- EXERCISE INSTRUCTIONS
1. Copy, word for word, the part of the research methods passage that begins with the words containing "Trustworthiness was provided" and ends with "of the inferences.".
2. Write the next part of the research methods passage, continuing on from its final sentence.

- STUDY TEXT
########

Similarly, other subthemes were searched, such as praying and reading the Qur'an to restore mind, body, and spiritual health. Third, the researchers analyzed patterns and contexts related to the cultural care and health practice of the participants. For example, eating a soft diet to improve digestive function was analyzed among eating patterns for good health, and it was generated to “consuming safe food in the adequate amount.” Lastly, the researcher synthesized the major pattern and summarized the findings. For example, the eating patterns for good health was generated with other related information to understand health practice in their way of life under the theme of “having a simple and comfortable life with support.” All processes in data analysis were prepared in Thai to maintain the context and meaning before being translated into English by the Thai-English translator, who was bilingual and understood both languages. To ensure rigor, the forward and backward translation was performed by the researchers who knew the field of research and acted as co-researchers.
Trustworthiness was provided by prolonged engagement in the field, maintaining field notes and a reflexive journal, peer debriefing, and a form of data triangulation based on Lincoln and Guba (1985). Data were collected through different methods and different groups of participants. The researchers visited HOAs and their families a few times, at least 2 hours each visit, in their natural settings. Rapport and trust with the informants were established before the visits, which were arranged at different times to gain various perspectives for the data. Field notes and a reflexive journal were maintained to describe the research process in detail and the researcher’s role. Each step of the research process was appraised and confirmed by the team to check the accuracy of coding in data analysis and to ensure the consistency of the inferences.
The study was an ethnographic study approved by the Institutional Research Board Committee of the Faculty of Nursing, Prince of Songkla University (PSU IRB code 2021-LL-Nur011). The study objectives, research methods, and potential risks and benefits were described to the informants before the data collection. Permission from the informants for audio recording was obtained, and data were kept confidential on a personal laptop secured by a password. The participants were free and had time to decide whether to participate in the research. Verbal consent was used instead of written form due to vision and handwriting problems. During participation, if the participants wished to leave or withdraw from the research before the end of the action, it could be done without giving any reason. However, no one left the study.

########

- INFORMATION SUPPLIED
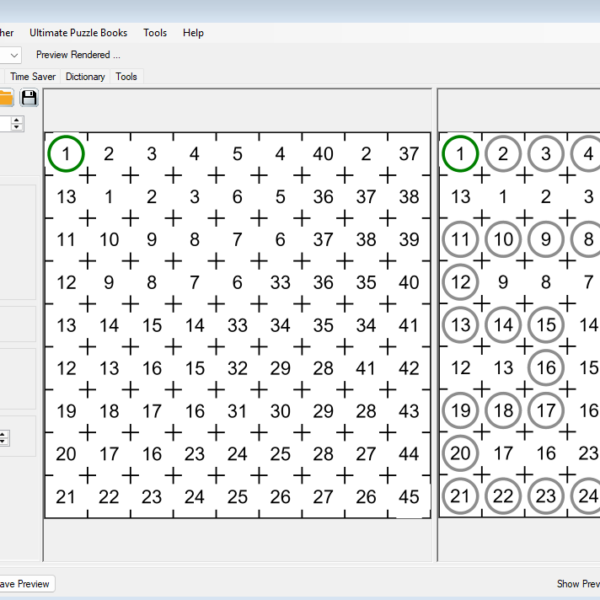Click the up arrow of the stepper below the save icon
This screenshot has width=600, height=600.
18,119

########

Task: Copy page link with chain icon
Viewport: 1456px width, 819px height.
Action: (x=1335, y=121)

########

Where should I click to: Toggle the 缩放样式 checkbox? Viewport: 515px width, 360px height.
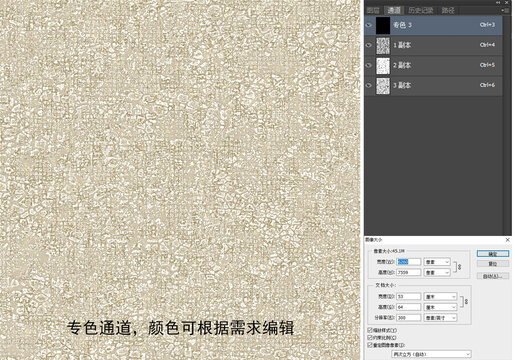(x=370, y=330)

########

- RESPONSE LIST
1.
Trustworthiness was provided by prolonged engagement in the field, maintaining field notes and a reflexive journal, peer debriefing, and a form of data triangulation based on Lincoln and Guba (1985). Data were collected through different methods and different groups of participants. The researchers visited HOAs and their families a few times, at least 2 hours each visit, in their natural settings. Rapport and trust with the informants were established before the visits, which were arranged at different times to gain various perspectives for the data. Field notes and a reflexive journal were maintained to describe the research process in detail and the researcher’s role. Each step of the research process was appraised and confirmed by the team to check the accuracy of coding in data analysis and to ensure the consistency of the inferences.

2.
The findings were presented in two parts: 1) characteristics of the participants; 2) cultural care of health practice of Thai Muslim HOAs.
Characteristics of the Participants
The demographic characteristics of the 15 key informants (six males and nine females) are presented in Table 1. Nine older adults in urban areas and 6 six older adults in rural areas participated. Their age was between 60-94 years, and most had activities of daily living (ADL), although some remained working in the rubber plantations. All lived at home with at least one of their family members, and five of them lived with their wives. Most had at least one illness; the most common diseases were hypertension and diabetes. In this study, six daughters (Ma1, Pa2, Ma6, Ma7, MaT2, MaT6) participated in an interview to gain more information.
|ID||Sex||Age||Marital status||Education level||Occupation||Past illness (year)||ADL score||No of child||Caregiver|
|Ma 1||F||94||Widow||Grade 2||Trade market||
|Pa 2||M||84||Married||Grade 4||Rubber cutting/gardening||
|Ma 3||F||86||Widow||Grade 2||Trade market||
|Pa 4||M||73||Married||Grade 4||tailor||
|Ma 5||F||84||Widow||none||selling fish in the market||
|Ma 6||F||89||Widow||Grade 4||Farming/||
|Ma 7||F||93||Widow||none||trade market||
|Ma 8||F||67||Widow||Grade 4||Manager||
|Pa 9||M||76||Married||Grade 4||General contracting, cattle raising||
|Ma-T1||F||68||Married||Grade 4||Rubber farmer||
|Ma-T2||F||82||Widow||Grade 4||Rubber farmer||
|Pa-T3||M||60||Married||Grade 7||Rubber agent||
|Pa-T4||M||67||Married||Grade 4||Rubber farmer||
|Ma-T6||F||85||Widow||Grade 4||Rubber farmer||
Note: DM = Diabetes Mellitus, HT = Hypertension, CKD = Chronic Kidney Disease, BPH = Benign Prostatic Hypertrophy, MI = Myocardial Infarction
Cultural Care of Health Practices among Thai Muslim HOAs
In describing their health, the participants (HOAs) defined health as mostly related to their physical functioning and emotional and spiritual well-being. This definition included how these components affected their daily lives and health. Although physical health and medical issues were part of living, participants holistically viewed their health, more in terms of basic needs, close to nature in a simple and self-sufficient way. “Life and health are designated by Allah for living with nature and comfort at their age” were merged as the overall theme of the health practice experienced by participants, as shown in Figure 1. Their daily health practices consisted of four patterns: 1) maintaining day-to-day functioning to stay independent, 2) having a simple and comfortable life with support, 3) performing religious activities as a priority of life for well-being, and 4) managing symptoms to gain a balance and restore health.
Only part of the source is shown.